TASK INSTRUCTIONS
The output must match the lines from the first line of the listing below through the line holding "1323x451 pixels." exactly and must contain no pictures.

GIVEN DATA

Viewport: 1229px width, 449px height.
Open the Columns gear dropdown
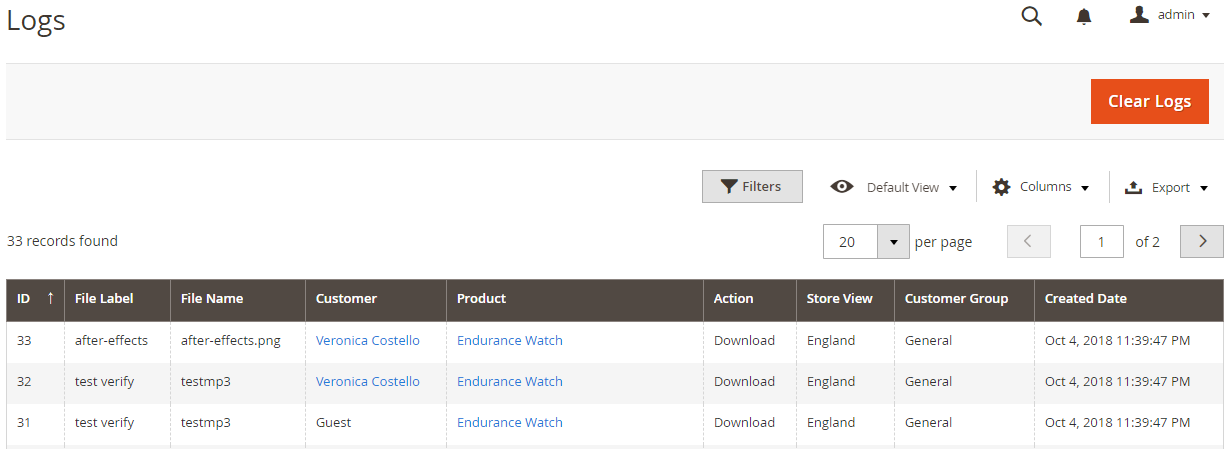coord(1041,187)
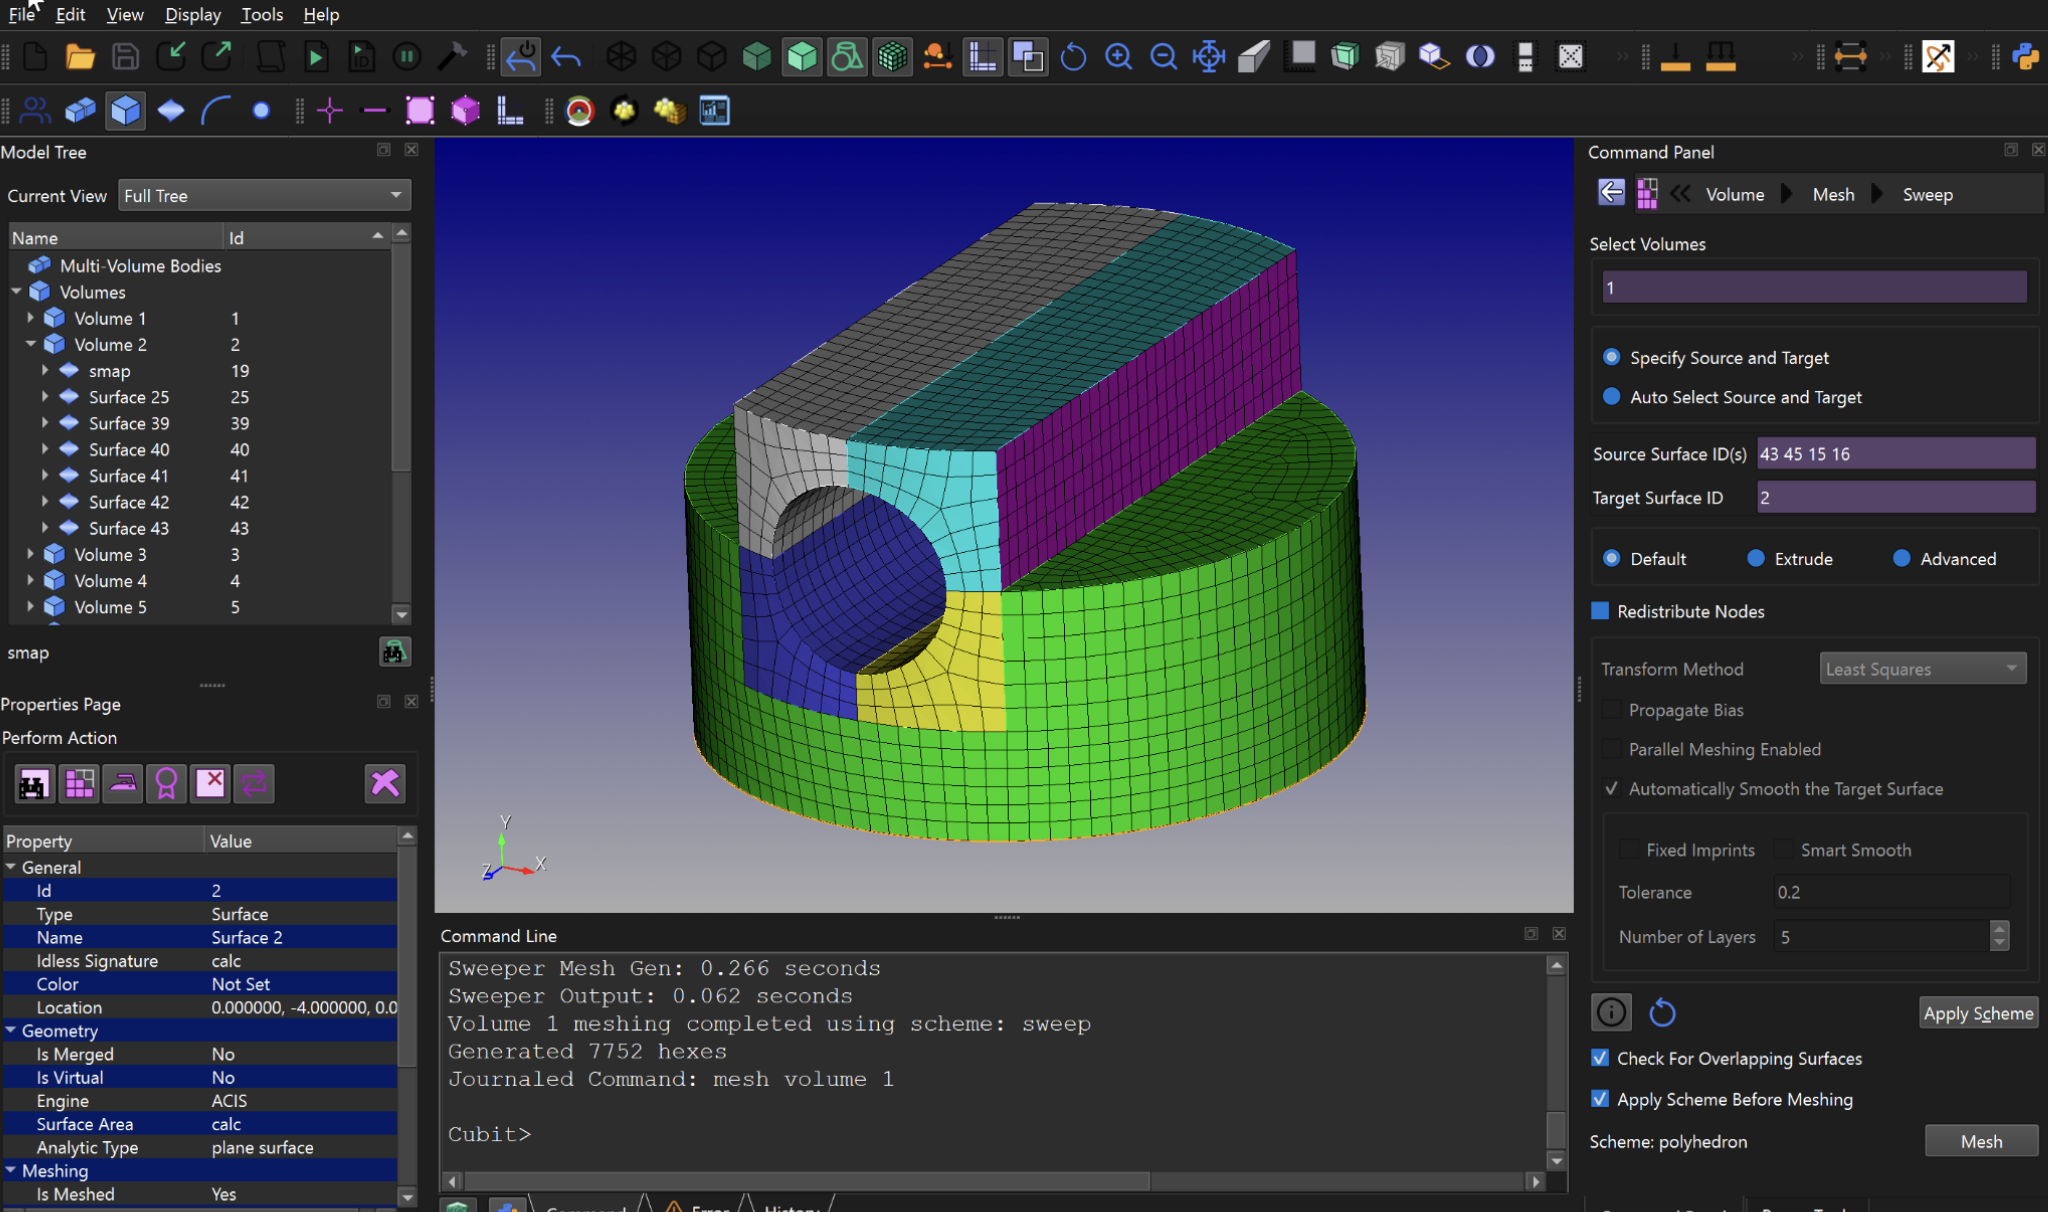2048x1212 pixels.
Task: Click the information icon in Command Panel
Action: coord(1611,1012)
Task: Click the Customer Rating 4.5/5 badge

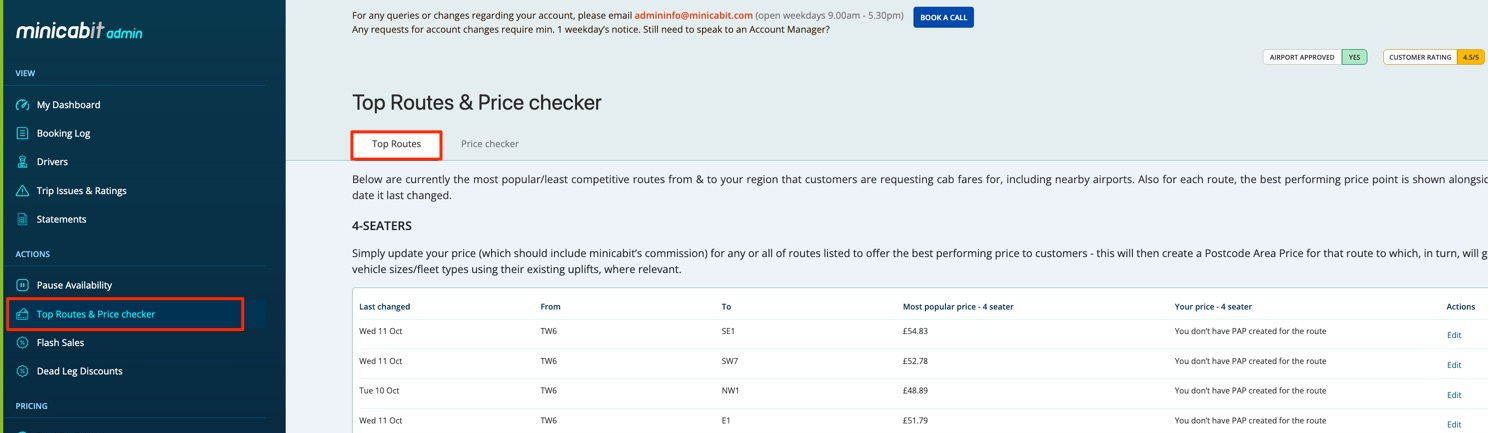Action: (1433, 57)
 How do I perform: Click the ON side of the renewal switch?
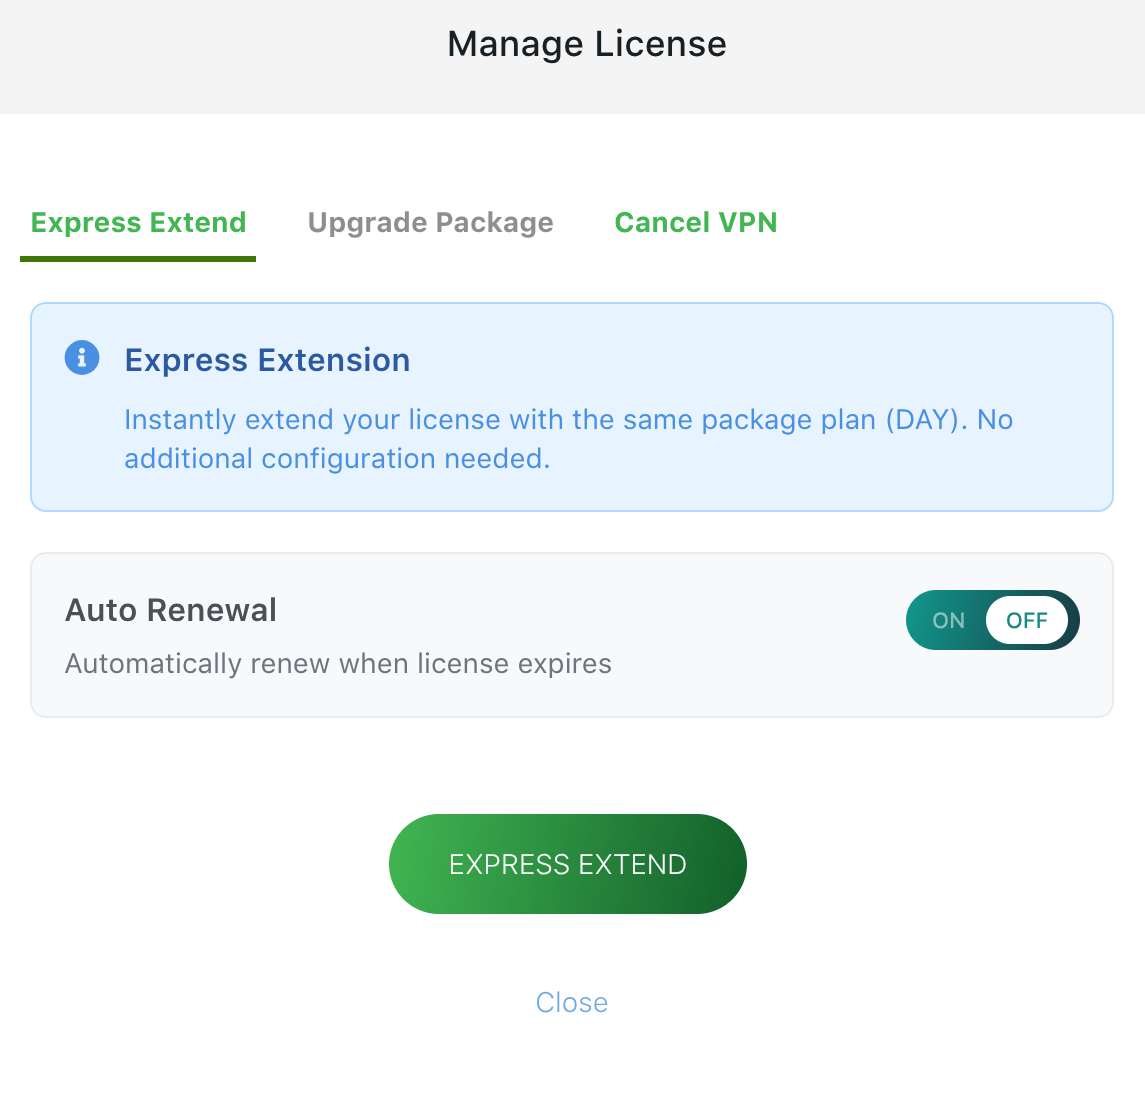tap(949, 620)
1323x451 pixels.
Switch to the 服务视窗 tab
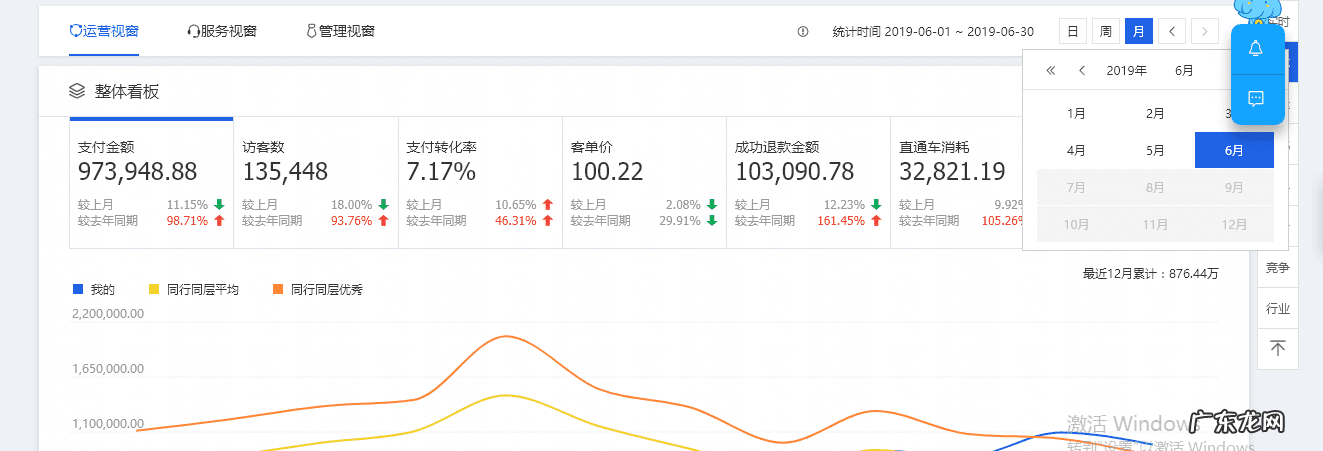pyautogui.click(x=222, y=31)
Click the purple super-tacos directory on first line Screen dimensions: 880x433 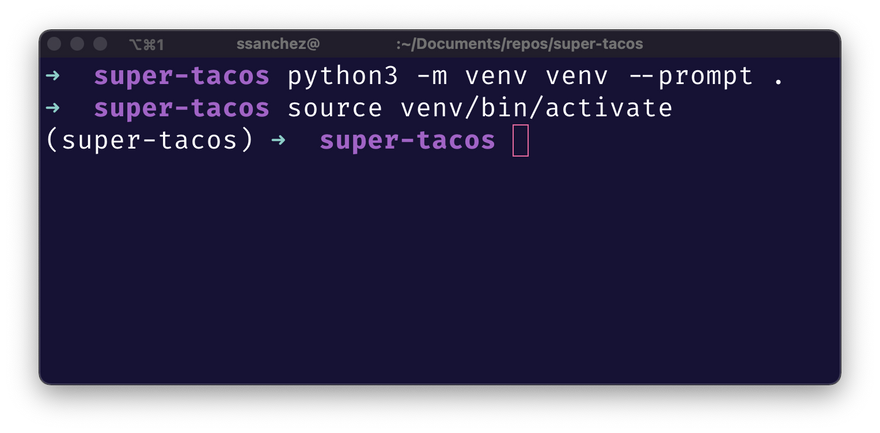182,76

ANSWER TO THIS EXERCISE
Viewport: 1229px width, 449px height.
Open the Columns gear dropdown
coord(1041,187)
2048x1212 pixels.
Task: Click the information icon in Command Panel
Action: coord(1611,1012)
Task: Click the Customer Rating 4.5/5 badge

Action: (1433, 57)
 How do I perform: Click the ON side of the renewal switch?
tap(949, 620)
1323x451 pixels.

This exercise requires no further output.